Kieswetter contends that, given that she continued to threaten criminal sanctions against him personally if he did not give her Zuma’s tax informatio­n, and did so against independen­t legal advice, it can be inferred that she was pursuing “extraneous or ulterior objectives”.

In the Ramaphosa matter, Mkhwebane went straight to the Constituti­onal Court after three high court judges decimated her report into the president’s election campaign funding on the basis that, among other things, it was legally and factually flawed.

She insists the judgment, if it stands, will effectivel­y constrain her office’s ability to hold powerful members of the executive to account.

The high court ruled that there was no basis for Mkhwebane to find that Ramaphosa had deliberate­ly lied to parliament about a R500,000 donation made by late Bosasa CEO Gavin Watson into one of his CR17 campaign account.

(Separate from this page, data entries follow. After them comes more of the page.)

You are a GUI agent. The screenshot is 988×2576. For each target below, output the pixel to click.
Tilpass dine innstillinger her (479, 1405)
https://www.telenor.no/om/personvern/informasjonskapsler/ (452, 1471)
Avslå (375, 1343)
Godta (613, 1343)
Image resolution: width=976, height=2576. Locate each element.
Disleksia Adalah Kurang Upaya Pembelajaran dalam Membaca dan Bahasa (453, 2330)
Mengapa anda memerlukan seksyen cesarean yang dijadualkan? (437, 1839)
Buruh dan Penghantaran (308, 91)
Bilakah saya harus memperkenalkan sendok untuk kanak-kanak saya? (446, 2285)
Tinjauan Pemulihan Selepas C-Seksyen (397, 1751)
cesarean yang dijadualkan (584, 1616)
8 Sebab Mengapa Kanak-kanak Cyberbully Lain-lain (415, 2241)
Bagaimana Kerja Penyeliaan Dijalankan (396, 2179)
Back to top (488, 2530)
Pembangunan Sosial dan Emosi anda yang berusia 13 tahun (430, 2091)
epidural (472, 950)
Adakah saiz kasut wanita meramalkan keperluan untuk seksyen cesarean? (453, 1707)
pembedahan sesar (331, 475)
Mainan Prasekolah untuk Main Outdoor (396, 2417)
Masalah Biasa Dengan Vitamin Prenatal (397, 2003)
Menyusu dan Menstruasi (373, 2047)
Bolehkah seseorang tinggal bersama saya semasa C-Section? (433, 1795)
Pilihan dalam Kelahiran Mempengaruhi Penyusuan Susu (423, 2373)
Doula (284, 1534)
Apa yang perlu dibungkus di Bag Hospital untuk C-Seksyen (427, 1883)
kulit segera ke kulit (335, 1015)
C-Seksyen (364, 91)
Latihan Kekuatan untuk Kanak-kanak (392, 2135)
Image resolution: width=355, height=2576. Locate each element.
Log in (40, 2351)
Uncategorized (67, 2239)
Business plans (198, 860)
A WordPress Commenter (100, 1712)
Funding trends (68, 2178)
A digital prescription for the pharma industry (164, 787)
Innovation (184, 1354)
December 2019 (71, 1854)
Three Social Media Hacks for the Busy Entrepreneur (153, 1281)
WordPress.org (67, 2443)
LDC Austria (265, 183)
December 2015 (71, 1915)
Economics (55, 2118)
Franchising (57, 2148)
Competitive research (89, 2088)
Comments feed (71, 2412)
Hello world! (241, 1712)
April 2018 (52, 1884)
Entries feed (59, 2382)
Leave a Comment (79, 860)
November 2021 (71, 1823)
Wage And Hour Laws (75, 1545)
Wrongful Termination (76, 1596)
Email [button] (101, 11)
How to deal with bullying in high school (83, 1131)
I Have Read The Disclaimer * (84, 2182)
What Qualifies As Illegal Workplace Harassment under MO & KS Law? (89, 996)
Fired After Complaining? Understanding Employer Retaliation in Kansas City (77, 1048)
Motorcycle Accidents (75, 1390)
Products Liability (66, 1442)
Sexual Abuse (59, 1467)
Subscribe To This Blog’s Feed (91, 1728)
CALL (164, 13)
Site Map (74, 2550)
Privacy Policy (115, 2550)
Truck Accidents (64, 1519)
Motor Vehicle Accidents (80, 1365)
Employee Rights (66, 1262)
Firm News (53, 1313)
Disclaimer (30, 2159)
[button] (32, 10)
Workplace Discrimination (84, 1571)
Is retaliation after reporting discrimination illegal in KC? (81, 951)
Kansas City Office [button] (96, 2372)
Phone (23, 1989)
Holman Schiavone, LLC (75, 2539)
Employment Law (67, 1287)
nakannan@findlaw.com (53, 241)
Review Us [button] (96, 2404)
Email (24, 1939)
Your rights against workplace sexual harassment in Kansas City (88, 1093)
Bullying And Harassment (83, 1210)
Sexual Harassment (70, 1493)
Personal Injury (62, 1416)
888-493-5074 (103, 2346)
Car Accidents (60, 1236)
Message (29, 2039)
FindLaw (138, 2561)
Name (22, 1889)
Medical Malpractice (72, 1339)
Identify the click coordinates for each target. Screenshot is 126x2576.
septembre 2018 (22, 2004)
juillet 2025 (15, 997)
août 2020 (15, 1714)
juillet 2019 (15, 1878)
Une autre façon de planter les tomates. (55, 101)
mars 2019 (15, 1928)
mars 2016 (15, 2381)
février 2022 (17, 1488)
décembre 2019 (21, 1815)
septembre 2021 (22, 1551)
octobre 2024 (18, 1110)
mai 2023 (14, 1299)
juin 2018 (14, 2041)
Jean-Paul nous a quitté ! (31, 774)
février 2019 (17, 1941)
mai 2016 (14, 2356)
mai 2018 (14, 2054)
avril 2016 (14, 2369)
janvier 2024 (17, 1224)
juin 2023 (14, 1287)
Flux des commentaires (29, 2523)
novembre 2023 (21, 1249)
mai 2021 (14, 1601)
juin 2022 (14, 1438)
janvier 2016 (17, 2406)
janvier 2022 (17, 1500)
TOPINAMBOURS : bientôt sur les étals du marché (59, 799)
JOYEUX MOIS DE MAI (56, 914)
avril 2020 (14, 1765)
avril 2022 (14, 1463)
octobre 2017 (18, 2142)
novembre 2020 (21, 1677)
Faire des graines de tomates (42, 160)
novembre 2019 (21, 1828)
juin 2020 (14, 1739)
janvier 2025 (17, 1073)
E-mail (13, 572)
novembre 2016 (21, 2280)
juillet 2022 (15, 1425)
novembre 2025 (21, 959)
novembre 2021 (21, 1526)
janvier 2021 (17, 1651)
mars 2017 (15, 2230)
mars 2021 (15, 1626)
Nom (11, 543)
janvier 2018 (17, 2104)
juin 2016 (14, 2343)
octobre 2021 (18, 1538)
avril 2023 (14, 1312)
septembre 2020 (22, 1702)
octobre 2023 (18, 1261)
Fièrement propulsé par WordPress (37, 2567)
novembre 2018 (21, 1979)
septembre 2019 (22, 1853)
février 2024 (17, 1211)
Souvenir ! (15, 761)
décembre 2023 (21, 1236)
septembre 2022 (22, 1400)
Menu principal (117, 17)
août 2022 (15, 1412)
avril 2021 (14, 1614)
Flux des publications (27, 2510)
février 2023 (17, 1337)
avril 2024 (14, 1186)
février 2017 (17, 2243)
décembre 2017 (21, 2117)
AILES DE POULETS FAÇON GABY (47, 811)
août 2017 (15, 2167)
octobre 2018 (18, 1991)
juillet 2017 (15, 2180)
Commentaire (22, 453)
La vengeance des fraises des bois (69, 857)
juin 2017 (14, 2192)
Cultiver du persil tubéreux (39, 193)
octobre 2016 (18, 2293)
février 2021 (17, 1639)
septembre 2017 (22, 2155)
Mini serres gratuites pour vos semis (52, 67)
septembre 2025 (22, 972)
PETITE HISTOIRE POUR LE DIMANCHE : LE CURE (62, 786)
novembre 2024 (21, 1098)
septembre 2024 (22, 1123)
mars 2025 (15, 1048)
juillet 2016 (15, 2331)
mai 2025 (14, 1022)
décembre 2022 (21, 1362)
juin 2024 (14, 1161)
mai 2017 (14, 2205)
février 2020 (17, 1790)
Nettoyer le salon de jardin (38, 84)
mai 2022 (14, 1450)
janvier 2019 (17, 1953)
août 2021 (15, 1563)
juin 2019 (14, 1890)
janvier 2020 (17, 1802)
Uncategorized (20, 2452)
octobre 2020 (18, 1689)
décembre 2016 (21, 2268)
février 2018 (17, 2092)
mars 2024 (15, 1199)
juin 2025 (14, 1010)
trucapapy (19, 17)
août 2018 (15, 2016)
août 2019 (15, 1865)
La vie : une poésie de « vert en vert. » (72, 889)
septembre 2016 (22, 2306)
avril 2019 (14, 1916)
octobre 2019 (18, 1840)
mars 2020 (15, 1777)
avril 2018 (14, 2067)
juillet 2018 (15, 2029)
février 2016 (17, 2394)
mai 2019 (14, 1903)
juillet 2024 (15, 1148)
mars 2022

Ramaphosa initially stated that the payment was in relation to a consultanc­y agreement between African Global Operations (formerly Bosasa) and his son, Andile Ramaphosa — following a question about a Bosasa payment made to his son by then-DA leader Mmusi Maimane.

The court also rubbished Mkhwebane’s finding that the CR17 campaign accounts may be implicated in money-laundering, finding,that she had used the wrong law to make this finding and had no factual basis on which to back it up.

The Constituti­onal Court’s decisions to allow Mkhwebane access to appeal against the Zuma and Ramaphosa judgments come as the protector prepares to fight for an interdict stopping parliament from proceeding with an inquiry into her fitness to hold office.

In that case, Mkhwebane seeks to interdict National Assembly speaker Thandi Modise from proceeding with the recently formulated process for the removal of a Chapter 9 institutio­n until she has launched a major legal challenge to the rules governing that process.

Judge president John Hlophe has set that interdict applicatio­n, which is opposed by Modise, for August 12-13.

The dispute between them has become ugly, with both women now seeking personal costs orders against each other.

In court papers, Mkhwebane compared the parliament­ary rules that will govern any potential inquiry into her fitness to hold office to the “Sobukwe clause ”— the apartheid-era legislatio­n used to arbitraril­y extend the imprisonme­nt of PAC leader Robert Sobukwe.

Modise in turn wants Mkhwebane to face a personal costs order for claiming that the speaker had an “ulterior purpose” for approving a DA motion that could result in her impeachmen­t.